[START]
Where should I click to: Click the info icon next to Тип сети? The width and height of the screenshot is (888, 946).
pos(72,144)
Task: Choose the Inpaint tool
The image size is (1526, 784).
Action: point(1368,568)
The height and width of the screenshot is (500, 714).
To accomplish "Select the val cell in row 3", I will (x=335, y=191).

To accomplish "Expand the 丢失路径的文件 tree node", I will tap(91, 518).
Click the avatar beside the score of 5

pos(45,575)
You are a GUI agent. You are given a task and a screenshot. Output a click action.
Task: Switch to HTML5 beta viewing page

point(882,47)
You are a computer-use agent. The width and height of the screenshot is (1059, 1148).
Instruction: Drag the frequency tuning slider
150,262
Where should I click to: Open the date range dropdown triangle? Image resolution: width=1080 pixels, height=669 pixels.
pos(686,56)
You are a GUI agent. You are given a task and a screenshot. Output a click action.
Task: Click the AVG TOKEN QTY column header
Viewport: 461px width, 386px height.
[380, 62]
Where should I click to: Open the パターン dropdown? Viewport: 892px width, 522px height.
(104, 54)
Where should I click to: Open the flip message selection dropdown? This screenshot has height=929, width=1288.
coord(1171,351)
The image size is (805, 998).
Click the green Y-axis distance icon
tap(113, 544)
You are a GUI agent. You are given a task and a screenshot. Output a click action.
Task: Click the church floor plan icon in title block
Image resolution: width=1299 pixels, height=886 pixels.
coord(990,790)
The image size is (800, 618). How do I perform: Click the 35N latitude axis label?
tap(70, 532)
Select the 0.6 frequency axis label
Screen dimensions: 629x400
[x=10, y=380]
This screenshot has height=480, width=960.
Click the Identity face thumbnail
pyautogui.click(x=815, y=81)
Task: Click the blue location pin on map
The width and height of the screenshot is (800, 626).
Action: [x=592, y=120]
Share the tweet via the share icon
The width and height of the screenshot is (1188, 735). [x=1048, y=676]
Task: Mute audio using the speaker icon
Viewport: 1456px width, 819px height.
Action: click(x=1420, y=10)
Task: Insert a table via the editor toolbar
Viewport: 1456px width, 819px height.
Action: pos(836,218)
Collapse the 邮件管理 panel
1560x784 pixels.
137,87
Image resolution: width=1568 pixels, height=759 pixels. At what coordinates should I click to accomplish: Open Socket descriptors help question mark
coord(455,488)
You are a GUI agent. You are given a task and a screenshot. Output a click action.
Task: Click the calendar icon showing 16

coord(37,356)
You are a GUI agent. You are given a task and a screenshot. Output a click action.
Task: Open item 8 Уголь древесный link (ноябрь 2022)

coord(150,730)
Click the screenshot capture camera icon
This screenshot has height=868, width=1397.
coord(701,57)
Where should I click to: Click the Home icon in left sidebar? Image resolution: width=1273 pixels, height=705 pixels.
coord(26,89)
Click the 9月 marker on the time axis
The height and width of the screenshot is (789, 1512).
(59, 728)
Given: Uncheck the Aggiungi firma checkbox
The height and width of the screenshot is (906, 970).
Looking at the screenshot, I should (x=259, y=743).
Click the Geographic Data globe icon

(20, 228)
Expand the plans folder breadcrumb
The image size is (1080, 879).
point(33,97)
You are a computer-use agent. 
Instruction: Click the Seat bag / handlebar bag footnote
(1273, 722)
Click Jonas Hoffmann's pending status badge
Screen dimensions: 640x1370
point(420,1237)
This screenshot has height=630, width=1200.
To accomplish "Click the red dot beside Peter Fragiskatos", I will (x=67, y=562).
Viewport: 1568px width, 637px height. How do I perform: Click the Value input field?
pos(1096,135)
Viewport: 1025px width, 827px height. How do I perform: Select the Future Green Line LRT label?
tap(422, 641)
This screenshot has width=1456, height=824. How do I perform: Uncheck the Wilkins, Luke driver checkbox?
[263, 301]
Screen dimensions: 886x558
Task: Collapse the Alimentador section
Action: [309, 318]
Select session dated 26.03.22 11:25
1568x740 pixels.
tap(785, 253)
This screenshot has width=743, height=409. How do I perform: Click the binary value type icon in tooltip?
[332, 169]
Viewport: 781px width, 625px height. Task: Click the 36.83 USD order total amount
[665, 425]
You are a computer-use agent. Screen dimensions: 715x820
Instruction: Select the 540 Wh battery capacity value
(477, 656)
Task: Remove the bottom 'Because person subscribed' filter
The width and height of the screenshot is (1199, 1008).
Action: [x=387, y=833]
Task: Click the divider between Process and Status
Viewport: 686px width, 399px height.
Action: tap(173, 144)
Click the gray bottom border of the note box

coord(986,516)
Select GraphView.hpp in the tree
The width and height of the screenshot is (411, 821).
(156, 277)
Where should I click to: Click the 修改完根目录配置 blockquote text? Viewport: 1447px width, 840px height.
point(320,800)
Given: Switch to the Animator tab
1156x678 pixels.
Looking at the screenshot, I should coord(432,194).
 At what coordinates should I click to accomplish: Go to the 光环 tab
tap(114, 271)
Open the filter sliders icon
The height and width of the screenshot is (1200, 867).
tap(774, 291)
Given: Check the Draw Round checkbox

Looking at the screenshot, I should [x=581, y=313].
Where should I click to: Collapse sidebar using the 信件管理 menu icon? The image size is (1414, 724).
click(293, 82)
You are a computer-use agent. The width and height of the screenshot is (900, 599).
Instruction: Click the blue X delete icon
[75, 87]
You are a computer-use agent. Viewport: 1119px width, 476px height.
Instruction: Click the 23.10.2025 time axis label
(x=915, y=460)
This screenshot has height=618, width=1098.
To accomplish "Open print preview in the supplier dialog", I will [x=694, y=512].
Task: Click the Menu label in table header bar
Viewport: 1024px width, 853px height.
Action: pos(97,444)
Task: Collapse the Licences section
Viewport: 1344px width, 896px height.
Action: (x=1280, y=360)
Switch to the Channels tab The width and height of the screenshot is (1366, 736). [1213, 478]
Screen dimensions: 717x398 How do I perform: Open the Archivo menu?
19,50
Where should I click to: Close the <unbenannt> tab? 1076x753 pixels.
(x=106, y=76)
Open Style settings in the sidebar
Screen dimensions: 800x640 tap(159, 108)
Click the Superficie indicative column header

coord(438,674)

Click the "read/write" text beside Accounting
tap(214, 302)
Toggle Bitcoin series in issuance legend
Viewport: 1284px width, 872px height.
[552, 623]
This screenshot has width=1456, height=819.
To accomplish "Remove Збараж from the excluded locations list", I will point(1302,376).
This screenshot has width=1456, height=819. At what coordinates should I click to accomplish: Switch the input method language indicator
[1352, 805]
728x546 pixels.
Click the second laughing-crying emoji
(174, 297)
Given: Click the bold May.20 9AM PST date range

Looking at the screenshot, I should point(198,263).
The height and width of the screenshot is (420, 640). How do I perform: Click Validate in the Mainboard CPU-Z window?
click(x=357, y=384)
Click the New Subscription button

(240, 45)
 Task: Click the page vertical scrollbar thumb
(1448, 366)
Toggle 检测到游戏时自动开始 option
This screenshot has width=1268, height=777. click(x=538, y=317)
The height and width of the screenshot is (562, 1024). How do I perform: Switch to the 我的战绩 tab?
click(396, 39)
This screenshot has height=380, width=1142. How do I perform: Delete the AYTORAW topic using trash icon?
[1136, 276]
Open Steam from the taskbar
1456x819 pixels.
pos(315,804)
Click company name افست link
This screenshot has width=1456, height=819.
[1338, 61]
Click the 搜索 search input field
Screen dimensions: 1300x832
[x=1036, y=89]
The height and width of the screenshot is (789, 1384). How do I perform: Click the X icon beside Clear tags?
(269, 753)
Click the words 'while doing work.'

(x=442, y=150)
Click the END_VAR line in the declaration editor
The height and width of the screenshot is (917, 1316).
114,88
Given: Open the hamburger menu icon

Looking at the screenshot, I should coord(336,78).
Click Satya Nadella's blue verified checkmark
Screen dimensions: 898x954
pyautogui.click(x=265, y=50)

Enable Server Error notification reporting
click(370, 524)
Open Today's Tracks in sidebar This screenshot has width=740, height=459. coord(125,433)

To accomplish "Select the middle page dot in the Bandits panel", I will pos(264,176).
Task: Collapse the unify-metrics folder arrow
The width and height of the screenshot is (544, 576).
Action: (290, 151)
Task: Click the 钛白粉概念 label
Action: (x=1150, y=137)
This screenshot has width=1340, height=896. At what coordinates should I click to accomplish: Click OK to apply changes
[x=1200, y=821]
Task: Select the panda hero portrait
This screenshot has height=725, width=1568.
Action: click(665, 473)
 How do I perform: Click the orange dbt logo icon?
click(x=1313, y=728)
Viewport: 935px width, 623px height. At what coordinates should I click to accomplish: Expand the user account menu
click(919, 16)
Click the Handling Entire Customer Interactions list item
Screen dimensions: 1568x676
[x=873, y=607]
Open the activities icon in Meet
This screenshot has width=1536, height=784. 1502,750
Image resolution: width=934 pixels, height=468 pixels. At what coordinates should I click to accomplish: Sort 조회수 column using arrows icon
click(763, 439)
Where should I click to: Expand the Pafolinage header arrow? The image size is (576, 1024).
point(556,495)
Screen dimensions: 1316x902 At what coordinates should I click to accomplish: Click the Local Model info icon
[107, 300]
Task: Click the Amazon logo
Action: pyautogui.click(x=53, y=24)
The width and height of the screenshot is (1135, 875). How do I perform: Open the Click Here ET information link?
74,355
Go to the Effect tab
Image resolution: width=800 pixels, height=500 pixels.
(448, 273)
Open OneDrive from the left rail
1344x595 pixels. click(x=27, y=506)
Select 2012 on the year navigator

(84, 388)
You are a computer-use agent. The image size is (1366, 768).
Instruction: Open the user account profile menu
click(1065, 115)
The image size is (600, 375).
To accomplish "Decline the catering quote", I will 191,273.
[END]
Written task » Could you return the records verbatim, starting with the line that contains "This screenshot has height=380, width=1142." and going on through the line that contains "click(x=1313, y=728)", including both of those lines?

Complete output »
This screenshot has height=380, width=1142. How do I perform: Delete the AYTORAW topic using trash icon?
[1136, 276]
Open Steam from the taskbar
1456x819 pixels.
pos(315,804)
Click company name افست link
This screenshot has width=1456, height=819.
[1338, 61]
Click the 搜索 search input field
Screen dimensions: 1300x832
[x=1036, y=89]
The height and width of the screenshot is (789, 1384). How do I perform: Click the X icon beside Clear tags?
(269, 753)
Click the words 'while doing work.'

(x=442, y=150)
Click the END_VAR line in the declaration editor
The height and width of the screenshot is (917, 1316).
114,88
Given: Open the hamburger menu icon

Looking at the screenshot, I should coord(336,78).
Click Satya Nadella's blue verified checkmark
Screen dimensions: 898x954
pyautogui.click(x=265, y=50)

Enable Server Error notification reporting
click(370, 524)
Open Today's Tracks in sidebar This screenshot has width=740, height=459. coord(125,433)

To accomplish "Select the middle page dot in the Bandits panel", I will pos(264,176).
Task: Collapse the unify-metrics folder arrow
The width and height of the screenshot is (544, 576).
Action: (290, 151)
Task: Click the 钛白粉概念 label
Action: (x=1150, y=137)
This screenshot has width=1340, height=896. At what coordinates should I click to accomplish: Click OK to apply changes
[x=1200, y=821]
Task: Select the panda hero portrait
This screenshot has height=725, width=1568.
Action: click(665, 473)
 How do I perform: Click the orange dbt logo icon?
click(x=1313, y=728)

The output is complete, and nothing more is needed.